**YOUR OBJECTIVE**. List each line in the rows below that contains the word "should".

============

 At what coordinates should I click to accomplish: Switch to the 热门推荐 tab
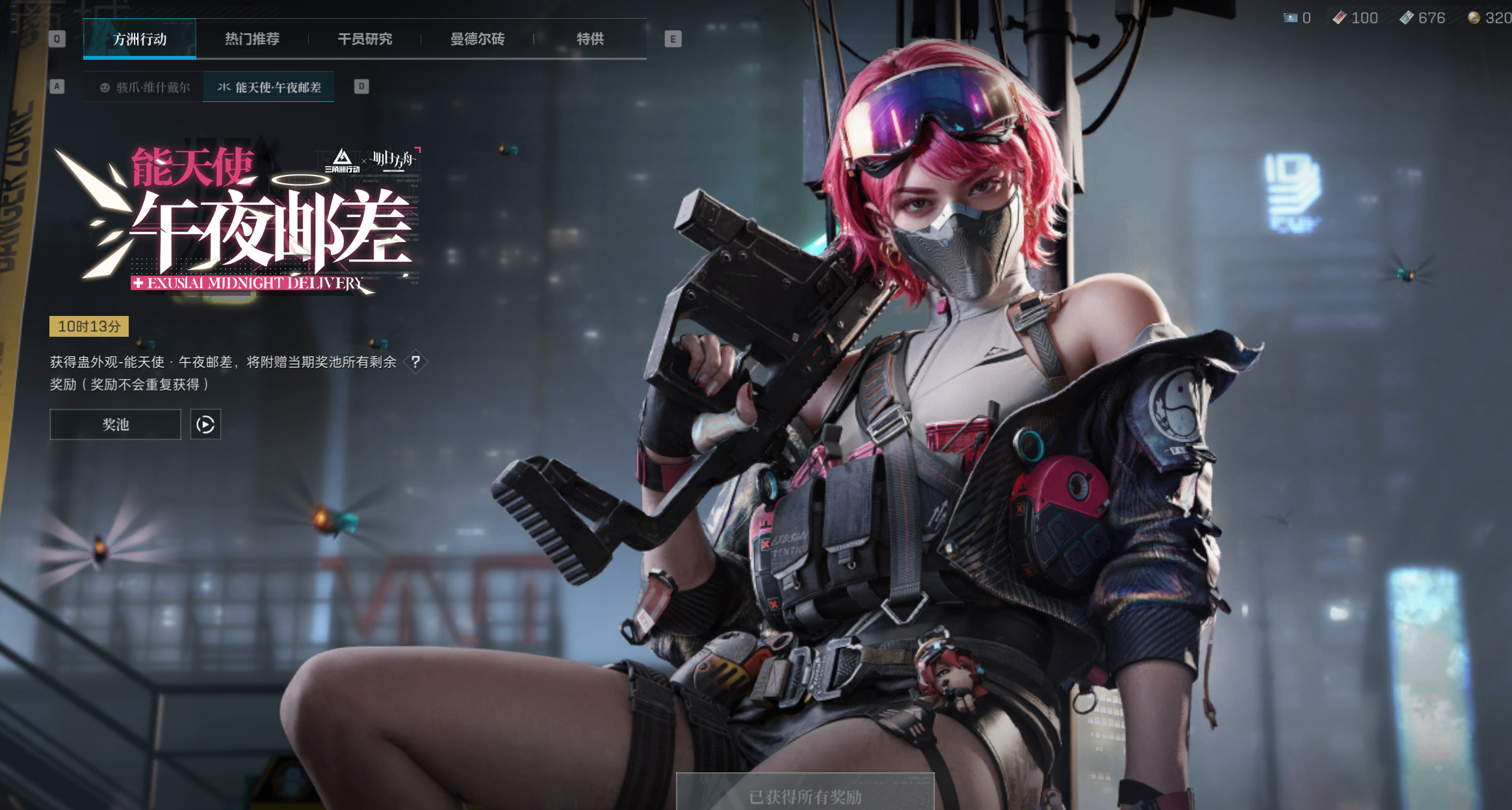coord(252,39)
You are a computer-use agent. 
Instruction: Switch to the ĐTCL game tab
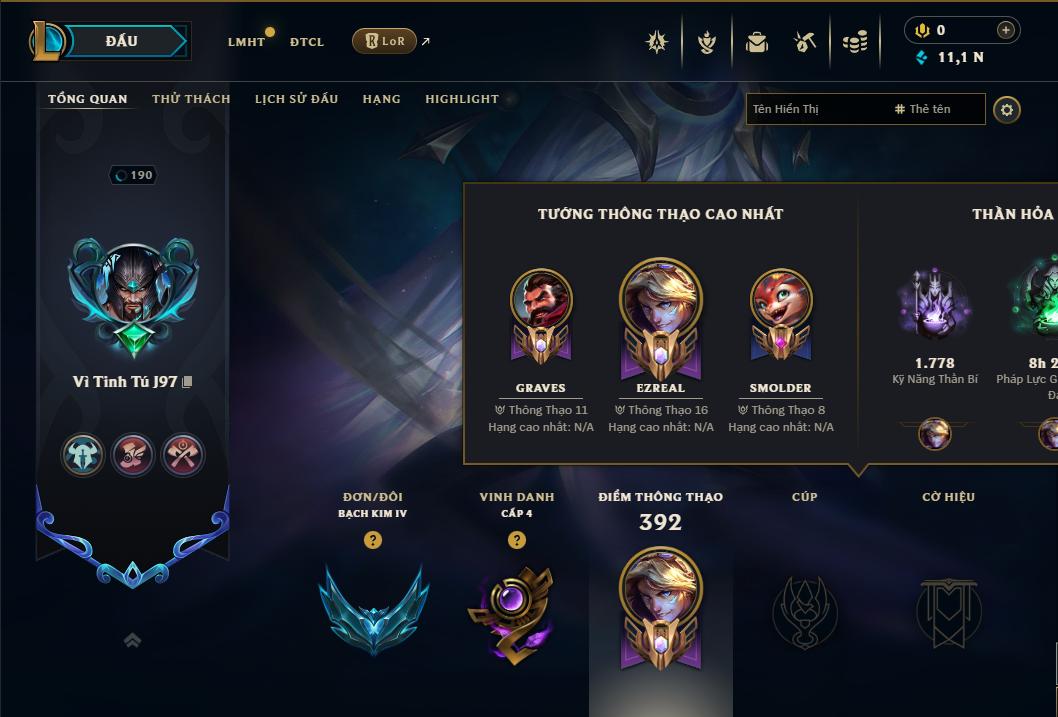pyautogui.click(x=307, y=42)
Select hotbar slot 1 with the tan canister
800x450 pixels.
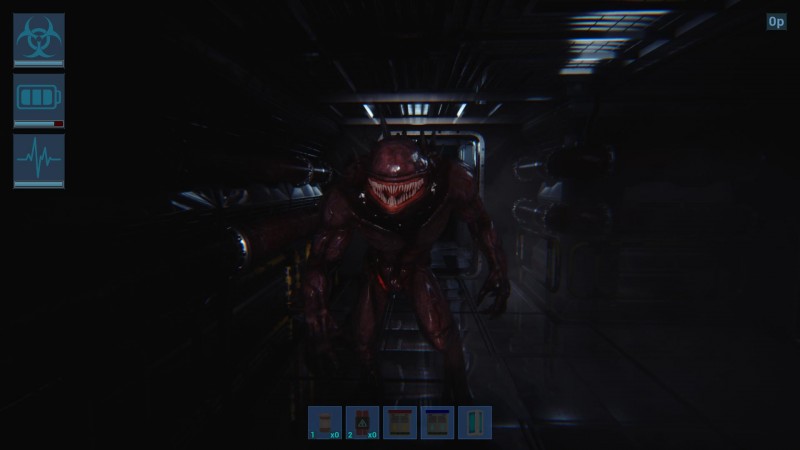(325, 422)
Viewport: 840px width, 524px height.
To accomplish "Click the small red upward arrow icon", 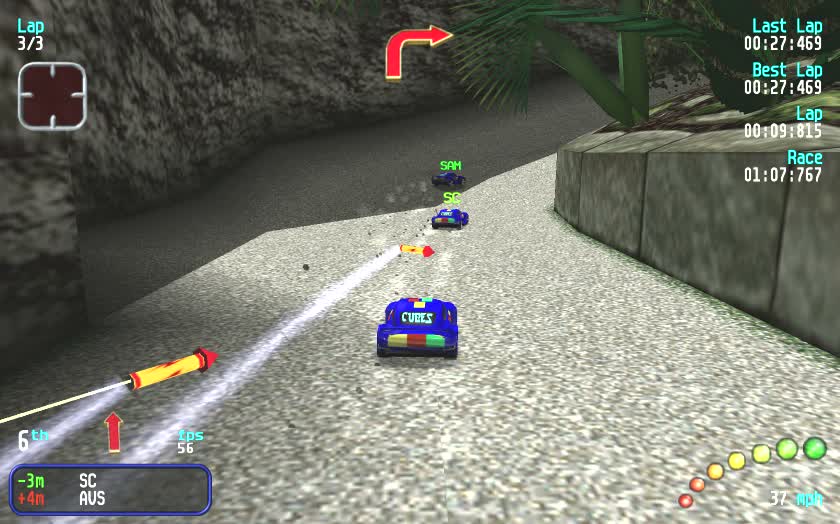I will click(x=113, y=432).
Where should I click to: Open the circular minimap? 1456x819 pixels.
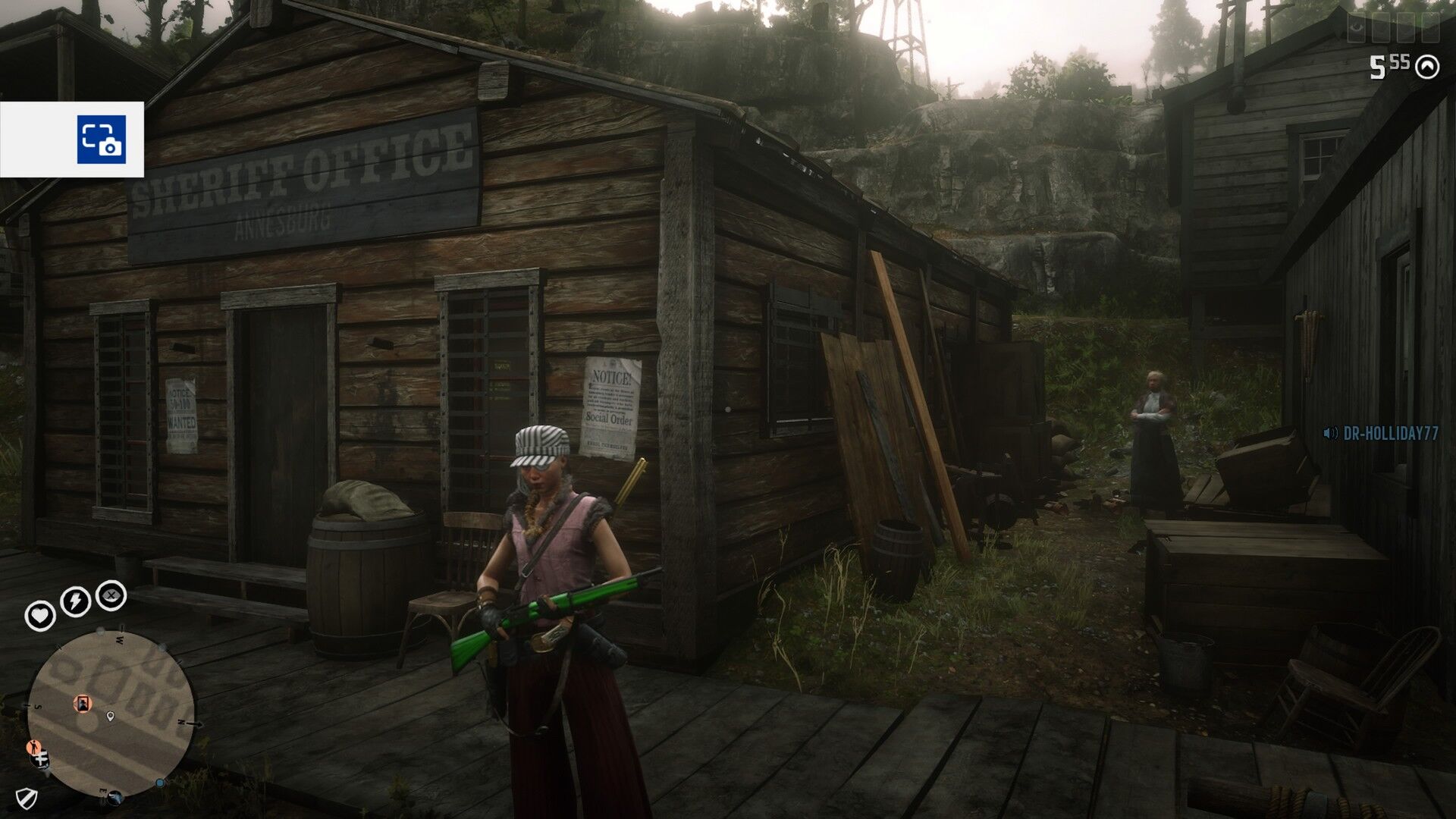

============

**RESPONSE TO THIS EXERCISE**.
 At what coordinates should I click to accomplish: Switch to the 热门推荐 tab
Where should I click to: Open the circular minimap? 1456x819 pixels.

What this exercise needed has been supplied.